» **Given passage**:

President Francois Hollande pressed the head of steelmaker ArcelorMittal on Tuesday to avert the closure of two blast furnaces in northeastern France, raising the possibility of a state takeover while waiting for a buyer.
Hollande met Lakshmi Mittal at his office a day after a cabinet member said the Indian steel magnate was no longer welcome in France due to years of broken promises, forcing other officials to clarify that no mass nationalisation was under way.
The meeting aimed at mending ties with ArcelorMittal, which employs some 20,000 people in France, and seek solutions to avoid shutting down the furnaces, including a temporary nationalisation of the surrounding steelworks, as a deadline for the conclusion of talks loomed in three days.
Mittal has so far resisted calls to sell the entire Florange steelworks to pave the way for a state takeover and has warned that he will start to close the idled furnaces if no private buyer expresses interest in acquiring them by a December 1 deadline.
Hollande "reiterated his desire to ensure the sustainability of jobs on the site", his office said in a statement, adding that he wanted talks to continue until the deadline.
Spokespeople for ArcelorMittal were not immediately available for comment.
Earlier on Tuesday, Finance Minister Pierre Moscovici was forced to deny that the government was contemplating mass nationalisations of its troubled industries.
After meeting U.S. and British investors, Moscovici said that the Socialist government did not plan to nationalise any large firms permanently, despite Hollande's proposal for a temporary takeover of the Florange site.

[Stored data entries]
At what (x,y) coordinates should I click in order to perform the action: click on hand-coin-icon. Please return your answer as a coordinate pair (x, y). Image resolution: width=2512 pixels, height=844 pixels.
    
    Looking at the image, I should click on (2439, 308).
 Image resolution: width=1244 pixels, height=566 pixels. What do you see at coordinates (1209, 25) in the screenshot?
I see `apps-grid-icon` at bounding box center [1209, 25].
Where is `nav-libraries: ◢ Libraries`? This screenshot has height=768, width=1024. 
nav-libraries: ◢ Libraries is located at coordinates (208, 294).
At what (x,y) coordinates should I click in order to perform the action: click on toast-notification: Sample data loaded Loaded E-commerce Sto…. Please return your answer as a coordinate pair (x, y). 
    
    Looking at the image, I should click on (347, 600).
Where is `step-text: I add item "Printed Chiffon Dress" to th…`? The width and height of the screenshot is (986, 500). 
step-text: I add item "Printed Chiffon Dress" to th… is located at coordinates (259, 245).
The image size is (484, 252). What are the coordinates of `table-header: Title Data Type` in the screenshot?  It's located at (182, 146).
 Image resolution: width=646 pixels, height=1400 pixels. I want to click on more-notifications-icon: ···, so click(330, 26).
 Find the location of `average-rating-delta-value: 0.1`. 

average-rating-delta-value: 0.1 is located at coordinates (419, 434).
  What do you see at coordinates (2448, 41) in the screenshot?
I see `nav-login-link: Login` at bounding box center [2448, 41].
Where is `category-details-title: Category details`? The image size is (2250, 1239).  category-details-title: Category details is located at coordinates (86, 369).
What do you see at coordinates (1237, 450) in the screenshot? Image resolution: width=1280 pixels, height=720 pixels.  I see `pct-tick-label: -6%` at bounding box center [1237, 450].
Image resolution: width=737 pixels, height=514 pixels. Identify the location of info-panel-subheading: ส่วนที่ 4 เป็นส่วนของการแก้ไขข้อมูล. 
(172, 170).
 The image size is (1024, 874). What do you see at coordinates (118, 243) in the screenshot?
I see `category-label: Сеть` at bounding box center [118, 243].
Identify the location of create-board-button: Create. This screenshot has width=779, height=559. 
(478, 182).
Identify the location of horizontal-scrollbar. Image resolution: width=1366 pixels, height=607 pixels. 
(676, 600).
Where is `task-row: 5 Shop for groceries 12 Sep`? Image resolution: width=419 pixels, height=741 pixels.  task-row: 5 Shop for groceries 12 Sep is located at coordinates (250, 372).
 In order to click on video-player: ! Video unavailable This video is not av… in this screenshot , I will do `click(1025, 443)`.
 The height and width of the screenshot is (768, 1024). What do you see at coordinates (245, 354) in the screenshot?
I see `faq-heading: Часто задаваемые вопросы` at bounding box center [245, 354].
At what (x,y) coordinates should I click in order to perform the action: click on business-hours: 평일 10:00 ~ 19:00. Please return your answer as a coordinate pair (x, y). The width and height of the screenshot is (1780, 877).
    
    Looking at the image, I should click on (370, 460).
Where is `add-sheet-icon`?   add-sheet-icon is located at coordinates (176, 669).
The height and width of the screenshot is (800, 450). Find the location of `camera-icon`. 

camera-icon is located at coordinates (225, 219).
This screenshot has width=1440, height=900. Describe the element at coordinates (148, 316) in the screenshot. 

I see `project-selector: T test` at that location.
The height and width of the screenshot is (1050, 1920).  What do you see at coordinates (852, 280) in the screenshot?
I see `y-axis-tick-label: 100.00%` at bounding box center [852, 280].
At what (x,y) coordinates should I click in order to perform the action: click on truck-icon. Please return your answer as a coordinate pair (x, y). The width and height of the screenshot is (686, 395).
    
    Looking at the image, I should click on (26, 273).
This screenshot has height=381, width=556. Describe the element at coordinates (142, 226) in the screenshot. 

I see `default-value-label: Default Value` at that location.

» **What is expected**: Continue the news report on Hollande's meeting with Lakshmi Mittal over the Florange blast furnaces, picking up after its final sentence.

» **Task answer**:
French officials have said they could take over the entire Florange complex along with a private investor if ArcelorMittal would sell it. This would be a temporary solution while the state continued to seek a private buyer for the idled furnaces.
"This is not about returning to an older way of thinking, carrying out massive, general, permanent nationalisations," Moscovici told reporters after a meeting that included delegates from Blackrock, JP Morgan and Morgan Stanley. "What is under consideration is a temporary mechanism," he said in reference to the ArcelorMittal site at Florange.
Industry Minister Arnaud Montebourg earlier told a newspaper in an interview: "We no longer want Mittal in France because they haven't respected France.
Montebourg has accused Mittal of breaking a 2006 commitment to keep the blast furnaces running and not considering offers from potential buyers to take over the site.
Sources at Mittal have said that no commitment to keep the sites running was ever made and that plans to shut down the furnaces predate the merger between Mittal and Arcelor.